Wichtige psychologische Testverfahren bei der Depression sind vor allem:
→ 1) Hamilton-Depression-Scale: Bei diesem Testverfahren handelt es sich um ein Fremdbeurteilungsbogen, der sich überwiegend auf die somatischen Beschwerden bezieht und 21 Items umfasst. Einige Beispiele hierfür sind (siehe unten); des Weiteren gehören Themen wie Arbeit und Aktivitäten, psychische und somatische Angst, allgemein körperliche Symptome, gastrointestinale Beschwerden, Gewichtsverlust, Tagesschwankungen, Erregung, Zwangssymptome, paranoide Symptome etc. dazu.
→ 2) Auswertung der Hamilton-Depression-Scale:
→ A) 7-17 Punkte: Weist auf eine leicht depressive Episode hin.
→ B) 18-24 Punkte: Mittelgradige depressive Episode und
→ C) > 24 Punkte: Weist auf eine schwere depressive Episode hin.
→ 3) Beck-Depressions-Inventar: Das Becks-Depressions-Inventar stellt einen Selbstbeurteilungsbogen dar und bezieht sich überwiegend auf die kognitiven Symptome der Depression. Es besitzt auch 21 Items, die sich auf ein Zeitraum von einer Woche (die letzte Woche) bezieht. Einige Beispiele sind (siehe unten); weitere Aspekte sind Unzufriedenheit, Selbsthass, Selbstanklage, Reizbarkeit, Pessimismus, Isolation und sozialer Rückzug etc.

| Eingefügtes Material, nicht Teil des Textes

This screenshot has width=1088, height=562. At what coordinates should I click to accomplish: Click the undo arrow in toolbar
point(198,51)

→ Klinisch-relevant: Vor allem das Ausmaß der Gefühle von Hoffnungslosigkeit und Ausweglosigkeit korreliert eng mit der aktuellen Gefahr der Suizidalität. Diesbezüglich werden frühere Suizidversuche in der Anamnese, insbesondere wenn sie weniger als 1 Jahr zurückliegen als Hochrisikofaktor angesehen.
→ Diagnose weiterer Depressionsformen:
→ I: Atypische Depression:
→ 1) Sie weist phänomenologische eine enge Beziehung zur saisonalen affektiven Störung auf und ist durch atypische (bzw. umgekehrt zentral-vegetative) Symptome wie gesteigerter Appetit, Hypersomnie und „ leaden paralysis“ (= Gefühl der bleiernen Schwere) sowie durch eine Zusatzkodierung der mood-reactivity (= Patienten reagieren auf ein positives Ereignis mit Stimmungsaufhellung) charakterisiert.

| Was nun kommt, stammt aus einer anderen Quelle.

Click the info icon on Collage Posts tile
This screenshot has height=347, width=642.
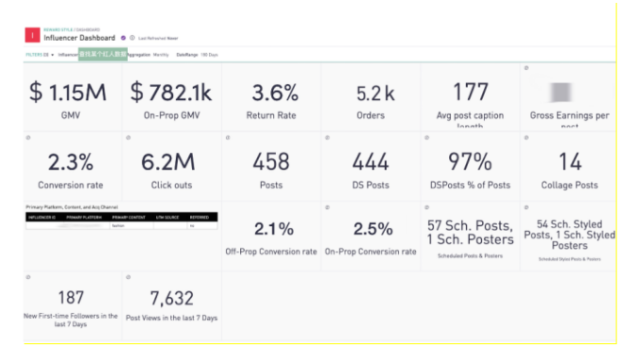pyautogui.click(x=526, y=138)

→ 2) Die atypische Depression tritt überwiegend bei Frauen auf, hat einen frühen Krankheitsbeginn, neigt im weiteren Krankheitsverlauf zur Chronifizierung und spricht bevorzugt auf MAO-Hemmer an.
→ II: SAD: Die saisonal-abhängige Depression ist eine in den Wintermonaten (November bis März) auftretende mit überwiegend atypischer Symptomatik verlaufende depressive Störung. Wichtige Kriterien für die SAD sind nach ICD-10:
→ 1) 3 oder mehr affektiven Episoden mit Beginn innerhalb desselben 90 Tage-Zeitraums in 2 oder mehr aufeinanderfolgenden Jahren.
→ 2) Die Remission der Störung muss auch innerhalb des 90-Tage-Zeitraumes erfolgen, etc.
→ III: Lavierte Depression: Von der lavierten Depression spricht man, wenn die sogenannten somatischen und vegetativen Störungen das klinische Krankheitsbild bestimmen und sich die eigentliche depressive Symptomatik hinter der Maske der körperlichen Beschwerden verbirgt.
→ IV: Bei der rezidivierenden kurzen depressiven Störung handelt es sich um schwere depressive Episoden, die zumeist über wenige Tage persistieren und in irregulären Abständen auftreten. Die einzelne Episode ist kürzer als 2 Wochen (zumeist nur 2-3 Tage) und entspricht somit nicht dem Zeitkriterium der unipolaren Depression nach ICD-10; jedoch erfüllt sie die sonstigen Symptomkriterien einer leichten, mittelschweren oder schweren depressiven Episode.